Faculty can be a driving force for remedial education reform.
Student advocates have played a particularly important role in California. But Michele Siqueiros, of the Campaign for College Opportunity, says that colleges where reforms have taken hold all have one key ingredient: faculty who support the work.
Where that buy-in is lacking, it can be built, says Tristan Denley from the Louisiana Board of Regents, particularly by involving faculty in the reform.
“They really do know their institution, the students that they serve, and the community around them,” he says. “How can they design a version of the corequisite model that actually fits?”
A wide range of experts say that if faculty are effectively supported and leaders structure the work properly, all it takes is one semester of doing corequisite courses for faculty to see the gains and get excited.
Continued engagement: For colleges, Denley says, the challenge is to stay the course, share data—and, most of all, engage faculty as the professionals they are.

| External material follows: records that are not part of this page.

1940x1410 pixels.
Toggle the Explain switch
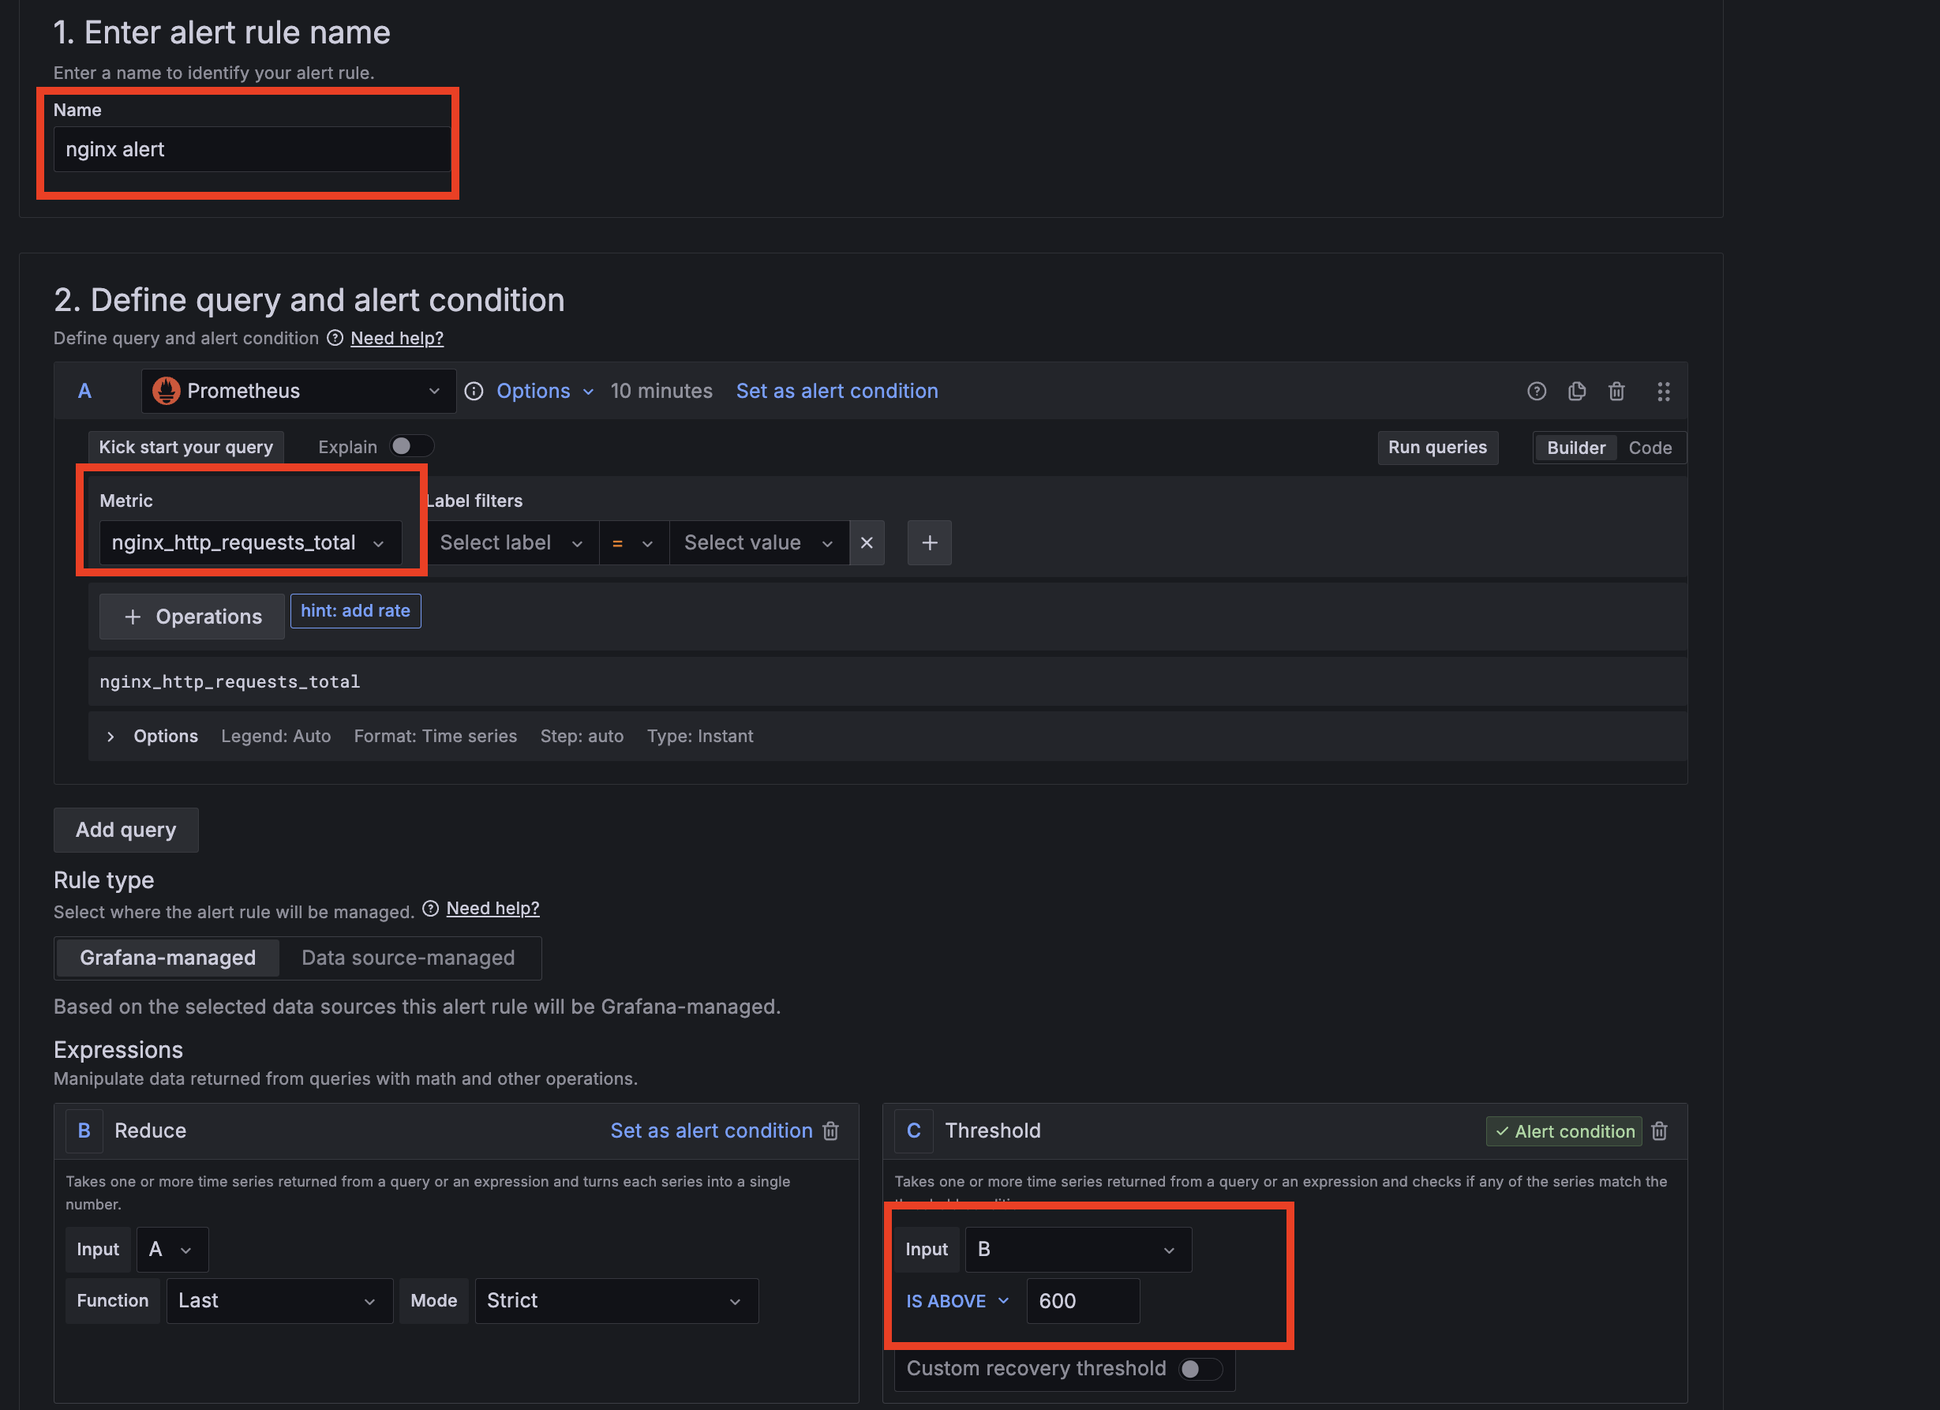pos(411,447)
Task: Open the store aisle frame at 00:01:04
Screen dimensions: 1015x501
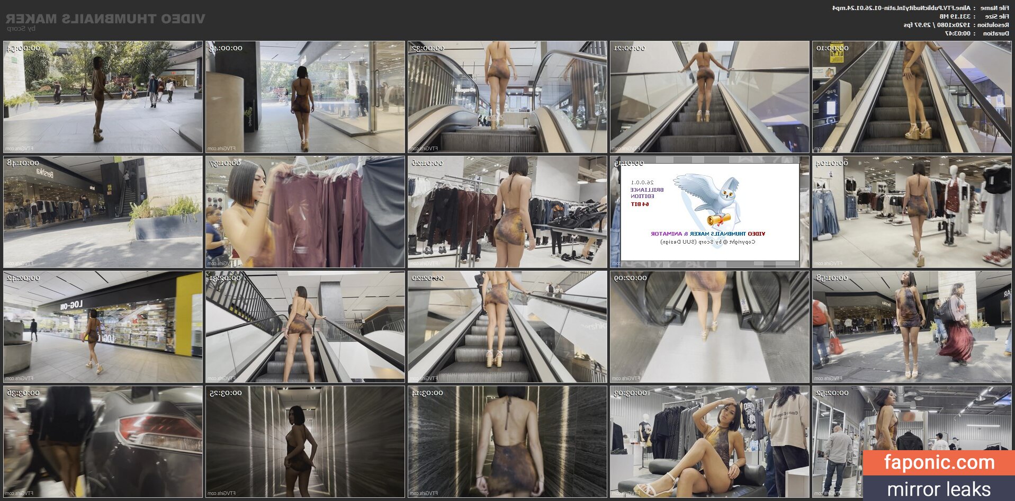Action: click(911, 212)
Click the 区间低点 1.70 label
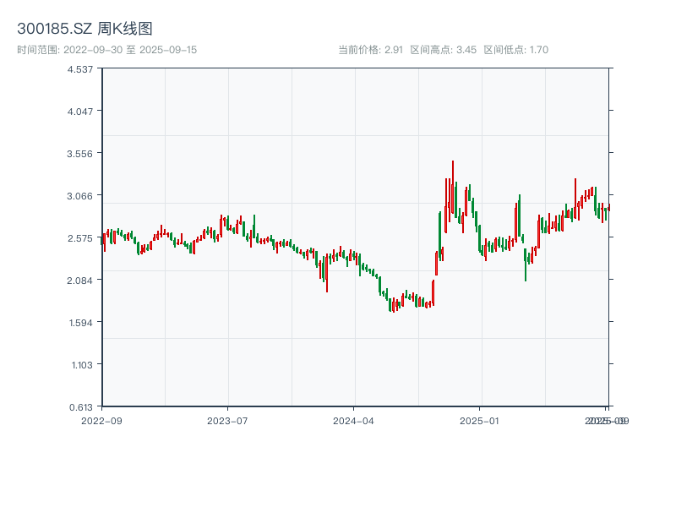This screenshot has width=676, height=507. (515, 50)
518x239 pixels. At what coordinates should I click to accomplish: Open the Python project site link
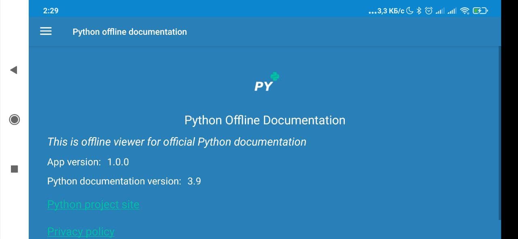tap(93, 205)
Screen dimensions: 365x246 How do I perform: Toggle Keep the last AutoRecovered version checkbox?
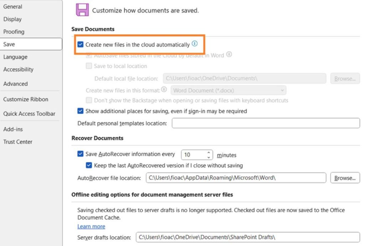coord(89,165)
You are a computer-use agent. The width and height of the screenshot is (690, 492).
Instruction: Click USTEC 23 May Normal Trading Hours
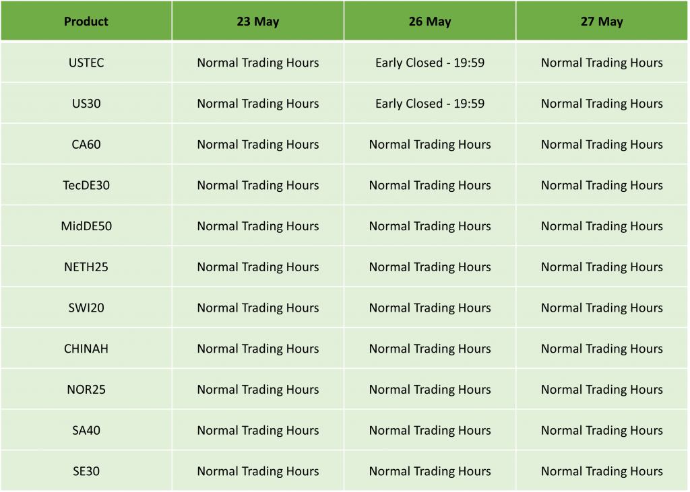tap(258, 63)
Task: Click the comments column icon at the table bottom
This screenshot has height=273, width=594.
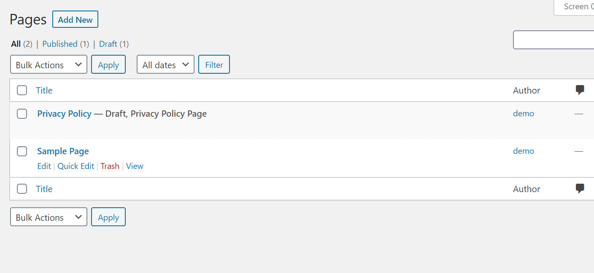Action: 580,188
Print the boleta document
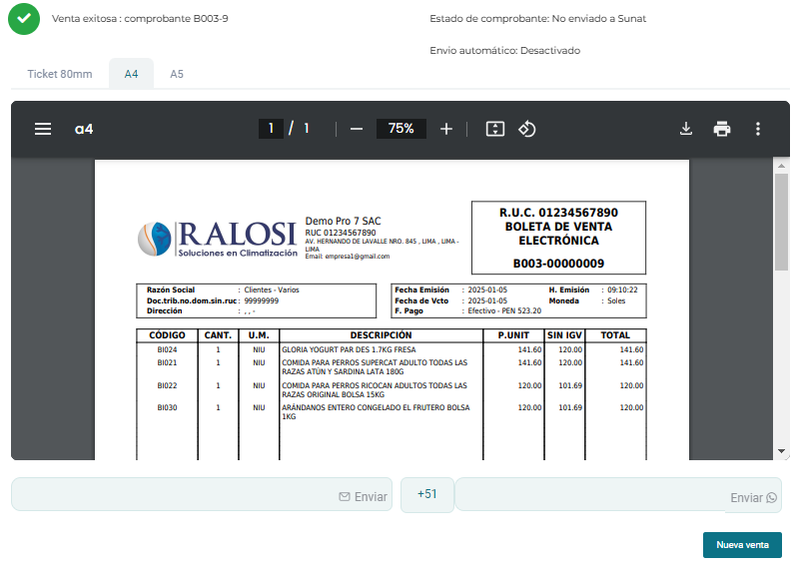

Big changes are possible with thoughtful, consistent engagement, he says.
Craig Hayward believed remedial education was right and necessary until he was won over by data from Katie Hern, an English instructor at Skyline College who co-founded the California Acceleration Project.
“People have started to moderate,” says Hayward, a former basic skills instructor who is dean of institutional effectiveness at Bakersfield College, adding that “there are some benefits that are incontrovertible” in moving away from remedial education.
Professional development: Institutions and instructors also need the resources necessary to make this transition, such as up-front professional development. Never underestimate the power of support services for faculty and staff as they try to navigate new practices and course structures, Edgecombe says.
Resources: Broader investments also are critical, experts say. Remedial education can’t be successfully redesigned without ensuring that the appropriate academic supports are in place. That may mean additional investments in advising, tutoring, and peer mentoring. And those things need to be built into courses, not made optional.
Jessica Brathwaite, measurement, learning, and evaluation consultant at the Bill & Melinda Gates Foundation, says that extra care and attention needs to be given to adult learners, English language learners, and immigrant students. Immigrant and adult students may not have access to materials needed for enrollment like recent transcripts, which could push them into single placement assessments.
Early results provide a basis for that further investment. And the students who have benefited most are Black and Latino.
The transformation under AB 705 has been dramatic, says Cuellar Mejia. But there is still much work to be done—long-standing equity gaps aren’t just going to disappear in a few years’ time.
But with continued effort, they can. Corequisite education “may not seem like a sexy policy issue,” says Siqueiros, but it might be higher education’s most important reform.
To keep making progress, change will need to be driven at the campus level, says Marty Alvarado, the California community college system’s executive vice chancellor for educational services. And that effort must be part of the broader quest for continuous improvement.
The message to campuses, Alvarado says, is that “this is a learning journey and we need you to be engaged in the process.”
The clock is ticking, however, as hundreds of thousands of students in California—and millions more around the nation—continue to be frozen out of college-level courses, says Eloy Ortiz Oakley, chancellor of the California Community Colleges.
“This is the inflection point,” he says. “We’re not going back.”